「ことば」

 

ことばって、何だと思う?
けっしてことばにできない思いが、
ここにあると指すのが、ことばだ。

これは、詩人、長田弘さんの詩の一節です。

みなさんはこの一節を読んでどんなことを感じられたでしょうか。

「う〜ん」とうなられた方、「その通りだ」と思われた方、首をかしげられた方もいらっしゃるかもしれません。

ことばの裏側に「想い」というものがあるとしたら、その「想い」をことばというもので表現するのはとても難しいことだと最近思います。

ことば一つのいい間違いで、いらぬ喧嘩をしてしまったり、嫌な思いをよく繰り返してしまいます。

「分かってくれるだろう」との甘えから、ことばが抜け落ちてしまうことがあると思っていましたが、本当はことばの前に相手へ伝えたい「想い」が抜け落ちてしまっていたのかもしれません。
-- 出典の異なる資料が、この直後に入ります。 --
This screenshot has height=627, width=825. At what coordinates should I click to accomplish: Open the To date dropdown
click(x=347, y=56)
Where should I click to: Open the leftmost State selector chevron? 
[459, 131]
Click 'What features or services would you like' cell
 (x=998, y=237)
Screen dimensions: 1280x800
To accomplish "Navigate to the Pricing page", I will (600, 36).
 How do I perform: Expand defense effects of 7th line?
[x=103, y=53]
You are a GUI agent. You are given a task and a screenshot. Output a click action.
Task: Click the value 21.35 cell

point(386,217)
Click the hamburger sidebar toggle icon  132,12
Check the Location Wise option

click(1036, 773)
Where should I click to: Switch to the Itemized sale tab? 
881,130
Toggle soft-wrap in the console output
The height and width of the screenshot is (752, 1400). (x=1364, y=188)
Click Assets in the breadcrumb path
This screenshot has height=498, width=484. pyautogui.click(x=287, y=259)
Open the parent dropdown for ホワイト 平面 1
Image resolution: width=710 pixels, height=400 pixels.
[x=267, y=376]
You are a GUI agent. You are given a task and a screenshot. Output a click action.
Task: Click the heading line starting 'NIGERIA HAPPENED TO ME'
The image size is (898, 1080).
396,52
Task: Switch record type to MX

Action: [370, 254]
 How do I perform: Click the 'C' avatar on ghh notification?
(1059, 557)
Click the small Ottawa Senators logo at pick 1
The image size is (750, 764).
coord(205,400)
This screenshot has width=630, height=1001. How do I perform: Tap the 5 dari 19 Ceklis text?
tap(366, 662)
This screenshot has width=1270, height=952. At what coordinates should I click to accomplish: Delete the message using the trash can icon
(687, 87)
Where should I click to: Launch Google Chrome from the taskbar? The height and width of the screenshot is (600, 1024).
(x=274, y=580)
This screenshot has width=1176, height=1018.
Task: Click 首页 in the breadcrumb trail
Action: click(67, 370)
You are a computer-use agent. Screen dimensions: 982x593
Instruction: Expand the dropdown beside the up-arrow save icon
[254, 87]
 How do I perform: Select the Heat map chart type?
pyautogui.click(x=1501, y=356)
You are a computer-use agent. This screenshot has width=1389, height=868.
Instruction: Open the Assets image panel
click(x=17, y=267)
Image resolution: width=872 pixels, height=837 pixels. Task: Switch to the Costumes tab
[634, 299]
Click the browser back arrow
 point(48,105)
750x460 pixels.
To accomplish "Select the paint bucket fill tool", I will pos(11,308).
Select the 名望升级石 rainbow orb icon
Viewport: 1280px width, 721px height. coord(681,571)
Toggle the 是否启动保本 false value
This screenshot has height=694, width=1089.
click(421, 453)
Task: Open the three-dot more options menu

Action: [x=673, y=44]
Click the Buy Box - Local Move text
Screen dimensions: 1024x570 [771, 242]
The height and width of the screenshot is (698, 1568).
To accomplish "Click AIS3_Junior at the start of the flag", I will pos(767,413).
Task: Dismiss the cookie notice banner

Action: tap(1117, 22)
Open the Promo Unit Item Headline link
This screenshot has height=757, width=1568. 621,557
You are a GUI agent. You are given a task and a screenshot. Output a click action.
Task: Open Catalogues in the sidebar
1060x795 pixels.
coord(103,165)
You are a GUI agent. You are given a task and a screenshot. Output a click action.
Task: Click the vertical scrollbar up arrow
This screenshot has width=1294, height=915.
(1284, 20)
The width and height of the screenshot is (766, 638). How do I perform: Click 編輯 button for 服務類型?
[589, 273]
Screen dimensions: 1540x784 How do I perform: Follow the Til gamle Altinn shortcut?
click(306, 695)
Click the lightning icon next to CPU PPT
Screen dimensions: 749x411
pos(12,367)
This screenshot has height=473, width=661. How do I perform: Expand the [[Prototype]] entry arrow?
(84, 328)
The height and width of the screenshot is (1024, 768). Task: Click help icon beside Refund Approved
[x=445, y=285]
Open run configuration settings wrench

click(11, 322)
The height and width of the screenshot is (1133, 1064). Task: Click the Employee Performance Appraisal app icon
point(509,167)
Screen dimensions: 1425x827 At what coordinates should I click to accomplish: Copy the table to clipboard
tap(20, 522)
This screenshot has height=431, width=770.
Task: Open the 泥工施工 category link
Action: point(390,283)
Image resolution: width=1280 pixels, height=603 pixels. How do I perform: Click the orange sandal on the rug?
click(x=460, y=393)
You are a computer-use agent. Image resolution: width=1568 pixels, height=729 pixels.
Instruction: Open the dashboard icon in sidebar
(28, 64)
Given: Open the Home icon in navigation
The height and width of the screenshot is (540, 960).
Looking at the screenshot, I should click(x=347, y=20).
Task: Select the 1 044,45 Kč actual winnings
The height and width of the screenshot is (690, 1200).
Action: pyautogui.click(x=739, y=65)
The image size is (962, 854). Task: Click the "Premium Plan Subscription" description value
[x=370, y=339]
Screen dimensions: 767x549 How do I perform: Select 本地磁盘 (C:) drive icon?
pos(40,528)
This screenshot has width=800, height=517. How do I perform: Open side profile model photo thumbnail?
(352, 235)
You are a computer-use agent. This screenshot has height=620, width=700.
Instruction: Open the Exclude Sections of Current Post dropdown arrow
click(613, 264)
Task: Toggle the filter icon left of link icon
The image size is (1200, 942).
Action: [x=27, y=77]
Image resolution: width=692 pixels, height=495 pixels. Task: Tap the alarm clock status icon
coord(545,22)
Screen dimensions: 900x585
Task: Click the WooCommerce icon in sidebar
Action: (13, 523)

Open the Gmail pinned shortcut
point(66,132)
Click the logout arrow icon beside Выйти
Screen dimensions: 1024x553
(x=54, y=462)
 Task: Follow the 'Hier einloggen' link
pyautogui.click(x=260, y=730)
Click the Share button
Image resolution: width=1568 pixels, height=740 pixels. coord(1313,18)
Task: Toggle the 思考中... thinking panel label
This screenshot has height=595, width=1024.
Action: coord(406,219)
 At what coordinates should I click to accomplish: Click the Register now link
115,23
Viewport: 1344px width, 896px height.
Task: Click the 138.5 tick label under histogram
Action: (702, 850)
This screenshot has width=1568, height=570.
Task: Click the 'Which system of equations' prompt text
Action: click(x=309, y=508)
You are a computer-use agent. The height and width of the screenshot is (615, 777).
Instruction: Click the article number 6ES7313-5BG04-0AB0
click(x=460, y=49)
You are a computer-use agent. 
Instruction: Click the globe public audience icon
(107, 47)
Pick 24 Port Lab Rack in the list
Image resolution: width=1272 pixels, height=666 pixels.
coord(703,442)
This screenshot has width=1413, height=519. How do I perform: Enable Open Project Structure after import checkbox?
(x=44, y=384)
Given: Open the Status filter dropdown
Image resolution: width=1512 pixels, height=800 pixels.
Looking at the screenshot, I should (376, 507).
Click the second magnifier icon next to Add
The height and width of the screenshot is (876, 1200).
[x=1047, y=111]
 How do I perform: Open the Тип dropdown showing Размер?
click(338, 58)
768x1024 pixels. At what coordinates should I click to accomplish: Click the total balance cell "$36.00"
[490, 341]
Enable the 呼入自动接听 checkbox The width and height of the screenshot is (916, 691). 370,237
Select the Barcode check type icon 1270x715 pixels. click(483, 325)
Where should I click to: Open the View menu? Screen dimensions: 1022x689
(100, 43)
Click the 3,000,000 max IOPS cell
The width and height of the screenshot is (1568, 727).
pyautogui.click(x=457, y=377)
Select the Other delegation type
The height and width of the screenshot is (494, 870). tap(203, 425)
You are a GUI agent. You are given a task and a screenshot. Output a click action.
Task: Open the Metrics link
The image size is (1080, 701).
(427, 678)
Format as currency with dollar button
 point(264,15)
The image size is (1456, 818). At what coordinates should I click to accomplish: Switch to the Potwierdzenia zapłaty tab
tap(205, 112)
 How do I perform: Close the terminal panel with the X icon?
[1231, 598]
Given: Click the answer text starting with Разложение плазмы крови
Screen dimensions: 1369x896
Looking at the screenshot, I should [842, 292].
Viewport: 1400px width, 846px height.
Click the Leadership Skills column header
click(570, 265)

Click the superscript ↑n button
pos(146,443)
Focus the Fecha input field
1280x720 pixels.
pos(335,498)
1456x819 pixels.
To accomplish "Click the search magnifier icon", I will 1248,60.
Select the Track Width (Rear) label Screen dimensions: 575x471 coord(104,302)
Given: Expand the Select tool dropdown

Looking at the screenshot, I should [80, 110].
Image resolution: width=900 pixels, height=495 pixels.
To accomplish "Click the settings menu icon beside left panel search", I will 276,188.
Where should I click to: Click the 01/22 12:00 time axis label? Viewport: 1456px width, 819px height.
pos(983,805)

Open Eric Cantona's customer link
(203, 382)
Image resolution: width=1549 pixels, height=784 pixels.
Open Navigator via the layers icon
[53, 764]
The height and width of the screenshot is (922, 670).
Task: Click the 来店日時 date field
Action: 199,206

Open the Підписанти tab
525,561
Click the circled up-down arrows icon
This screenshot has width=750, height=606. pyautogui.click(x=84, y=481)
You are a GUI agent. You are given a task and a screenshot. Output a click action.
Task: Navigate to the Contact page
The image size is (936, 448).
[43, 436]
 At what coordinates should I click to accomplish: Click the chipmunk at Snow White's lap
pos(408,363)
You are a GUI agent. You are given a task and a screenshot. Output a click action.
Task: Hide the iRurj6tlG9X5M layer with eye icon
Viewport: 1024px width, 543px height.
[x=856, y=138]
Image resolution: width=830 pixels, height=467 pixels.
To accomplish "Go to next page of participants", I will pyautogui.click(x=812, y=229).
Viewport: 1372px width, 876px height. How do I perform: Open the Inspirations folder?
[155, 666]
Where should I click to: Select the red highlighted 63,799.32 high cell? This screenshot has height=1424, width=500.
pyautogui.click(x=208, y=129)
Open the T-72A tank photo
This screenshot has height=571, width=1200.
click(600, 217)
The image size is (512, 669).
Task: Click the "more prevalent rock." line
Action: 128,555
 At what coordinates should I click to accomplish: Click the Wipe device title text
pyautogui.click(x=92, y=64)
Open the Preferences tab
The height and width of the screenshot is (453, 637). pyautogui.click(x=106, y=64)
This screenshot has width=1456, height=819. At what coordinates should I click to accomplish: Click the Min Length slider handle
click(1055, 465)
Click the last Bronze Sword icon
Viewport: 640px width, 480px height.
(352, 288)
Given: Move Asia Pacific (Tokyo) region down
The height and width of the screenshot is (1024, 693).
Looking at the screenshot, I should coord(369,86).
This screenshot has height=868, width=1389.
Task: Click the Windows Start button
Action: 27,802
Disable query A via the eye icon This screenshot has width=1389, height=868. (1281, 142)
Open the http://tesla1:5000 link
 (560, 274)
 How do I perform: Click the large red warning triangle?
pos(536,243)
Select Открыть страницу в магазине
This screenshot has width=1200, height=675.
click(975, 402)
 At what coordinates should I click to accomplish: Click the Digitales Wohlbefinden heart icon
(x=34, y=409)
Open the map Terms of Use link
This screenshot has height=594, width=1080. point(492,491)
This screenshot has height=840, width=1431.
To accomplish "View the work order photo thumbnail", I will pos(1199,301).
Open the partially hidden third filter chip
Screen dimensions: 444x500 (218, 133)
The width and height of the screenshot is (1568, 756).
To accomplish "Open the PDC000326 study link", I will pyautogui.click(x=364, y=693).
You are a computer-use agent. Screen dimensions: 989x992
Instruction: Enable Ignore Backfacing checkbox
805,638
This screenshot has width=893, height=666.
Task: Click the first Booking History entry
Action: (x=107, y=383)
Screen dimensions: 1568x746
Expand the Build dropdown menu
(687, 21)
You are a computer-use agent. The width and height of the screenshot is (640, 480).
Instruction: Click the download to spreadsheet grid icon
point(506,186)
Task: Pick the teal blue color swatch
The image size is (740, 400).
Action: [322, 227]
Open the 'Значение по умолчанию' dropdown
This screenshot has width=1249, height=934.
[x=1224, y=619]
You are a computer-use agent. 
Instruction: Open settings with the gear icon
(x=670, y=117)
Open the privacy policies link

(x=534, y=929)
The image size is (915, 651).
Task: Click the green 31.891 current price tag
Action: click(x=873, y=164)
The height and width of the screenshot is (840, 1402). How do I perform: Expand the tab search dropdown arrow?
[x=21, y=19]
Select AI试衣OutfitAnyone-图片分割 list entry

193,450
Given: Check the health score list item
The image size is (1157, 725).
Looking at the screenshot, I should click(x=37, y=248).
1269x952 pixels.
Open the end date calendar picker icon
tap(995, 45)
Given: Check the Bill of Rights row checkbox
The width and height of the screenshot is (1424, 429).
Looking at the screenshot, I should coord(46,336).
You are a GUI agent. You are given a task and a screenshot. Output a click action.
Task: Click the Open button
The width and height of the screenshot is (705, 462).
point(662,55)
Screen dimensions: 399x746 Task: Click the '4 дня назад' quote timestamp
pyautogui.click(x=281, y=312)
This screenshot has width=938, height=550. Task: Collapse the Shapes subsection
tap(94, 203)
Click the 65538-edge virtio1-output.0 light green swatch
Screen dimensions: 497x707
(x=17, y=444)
アメリカの画家であり、絵本作家のターシャ・テューダーはこんなことばを残しました。

心は一人ひとりちがいます。
その意味では、ひとはいつも「ひとり」なのよ。


ことばにした「想い」がどうしても伝わらない。

それはことばの力が足りなかった訳でも、ことばの裏の想いがこぼれおちた訳でもなく、元々私たちの心が一人ひとり違うことをターシャは思い返させてくれます。

分かってくれると思って、理解されなければ、腹が立つのは当然です。

しかし、元々私たちはどんなに一緒に時間を過ごしても、想いを通わせても別々の存在なのです。

だからこそ、そんな私たちは「分かりあえないことから」はじめてみてみてもいいのかもしれません。

そうすると、また別の世界が見えてくるかもしれないと、気づきながらも自分の思い通りにならない人の心に心を悩ます私でした。

そう考えると仏さまの「あなたが救われないのなら、私は決して安らかな世界には生まれない」とのことばが、なんだかいつにもまして私に呼びかけて下さっているようでした。